Come nei miti - dice Bruno Bettelheim nel suo libro "Il mondo incantato" - sono molte le fiabe che raccontano come il reperimento di un oggetto magico trasformi in modo vincente la vita dell'eroe o come il ritrovamento in se stesso di una forza magica consenta di rilanciare positivamente la sua avventura. Così il bambino isolato che si sente condannato ad essere un brutto anatroccolo non deve disperarsi, perché presto diventerà uno splendido cigno. Ma può il computer multimediale e la video-attività che esso consente rappresentare un oggetto altrettanto magico? o un oggetto altrettanto capace di attivare una forza magica e creativa dentro di noi?
•••
- **CONSEGNA A**:
Traduci in inglese questa frase del brano sulle fiabe: «Così il bambino isolato che si sente condannato ad essere un brutto anatroccolo non deve disperarsi, perché presto diventerà uno splendido cigno.»
- **CONSEGNA B**:
Prosegui il brano sulle fiabe e sul computer multimediale dal punto in cui si interrompe.

- **DATI FORNITI**:
•••
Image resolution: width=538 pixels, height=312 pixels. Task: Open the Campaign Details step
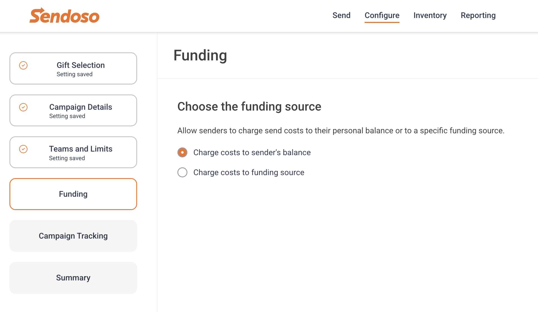click(x=73, y=110)
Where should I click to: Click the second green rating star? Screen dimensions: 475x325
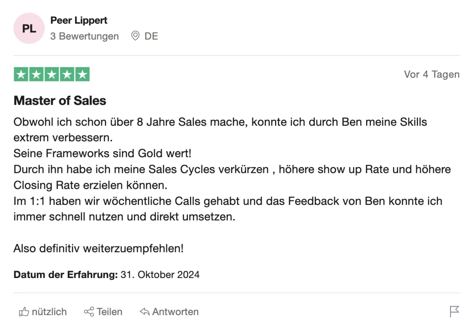coord(36,74)
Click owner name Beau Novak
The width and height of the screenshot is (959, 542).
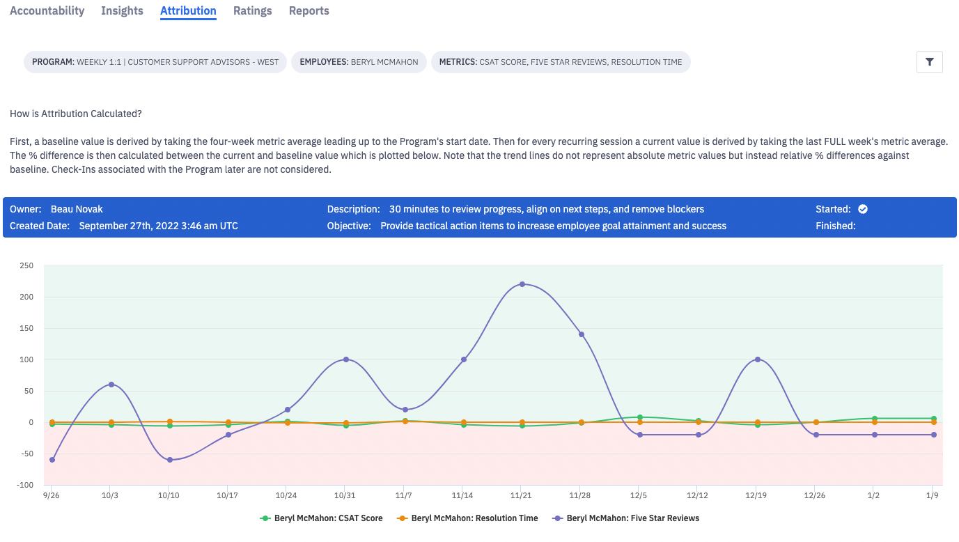[x=76, y=208]
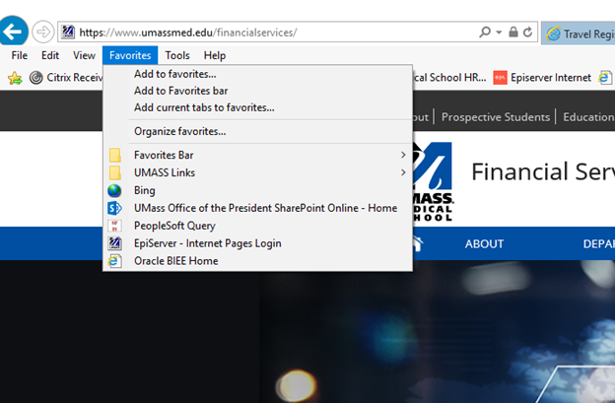The width and height of the screenshot is (615, 403).
Task: Choose Organize favorites... from the menu
Action: [x=179, y=131]
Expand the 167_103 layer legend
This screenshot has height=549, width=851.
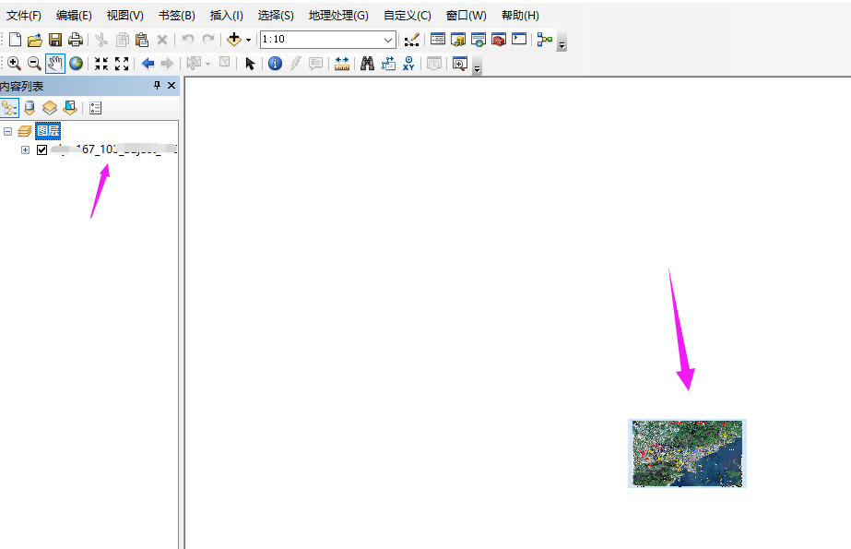coord(25,149)
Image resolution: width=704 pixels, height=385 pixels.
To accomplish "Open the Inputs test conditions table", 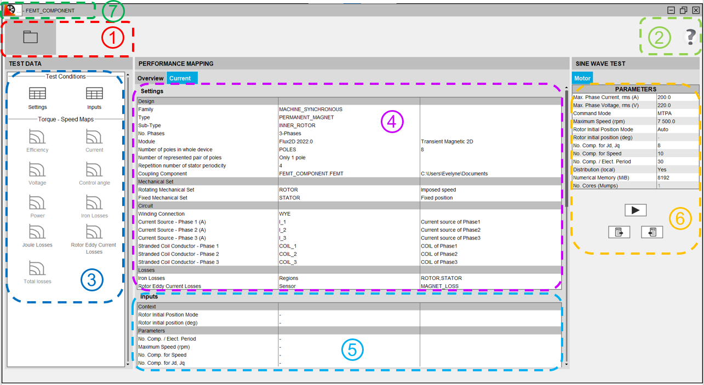I will pyautogui.click(x=94, y=97).
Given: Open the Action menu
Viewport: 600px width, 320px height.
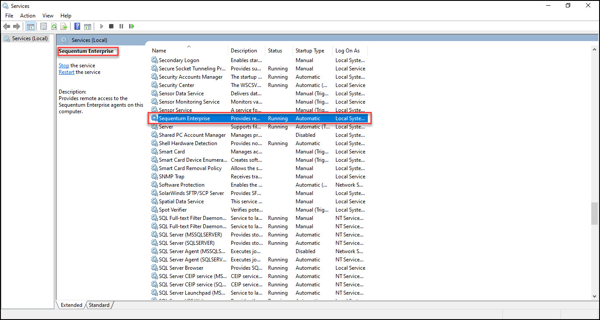Looking at the screenshot, I should [x=28, y=16].
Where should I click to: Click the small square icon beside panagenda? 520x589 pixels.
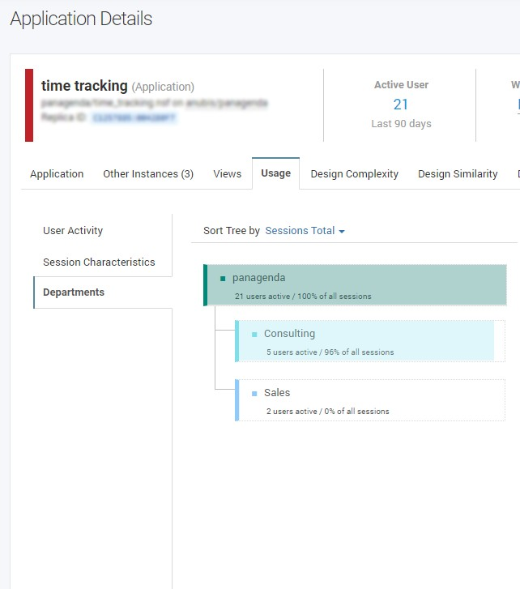coord(223,279)
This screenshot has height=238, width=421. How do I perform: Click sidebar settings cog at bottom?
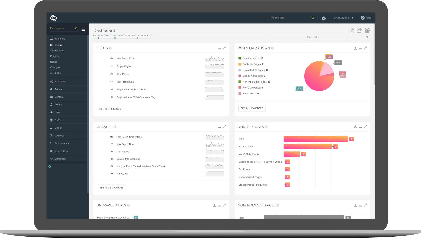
•••
- **RISULTATO A**:
So the isolated child who feels condemned to be an ugly duckling must not despair, because the child will soon become a splendid swan.

- **RISULTATO B**:
Alberto Abruzzese sembra suggerirci positivamente questa ipotesi, affermando che la cibernetica, da Heidegger in poi, è soprattutto energia rigeneratrice e rinnovatrice. E Furio Colombo, nel suo articolo intitolato "Nel personal c'è un'anima e può darsi che sia d'artista", scrive: "Chi sa usare la straordinaria flessibilità del computer può muoversi entro limiti espressivi incredibilmente ampi ... E' presto per dire se ne risulterà accresciuta anche l'area dell'invenzione e della creazione artistica ... Il computer forse oggi come oggi abbassa un poco i punti alti di un possibile percorso d'artista. ... Ma allarga in modo drammatico i limiti espressivi disponibili per i non creativi. ... Il fenomeno è destinato, comunque, a generare una nuova estetica. E a segnare un'epoca".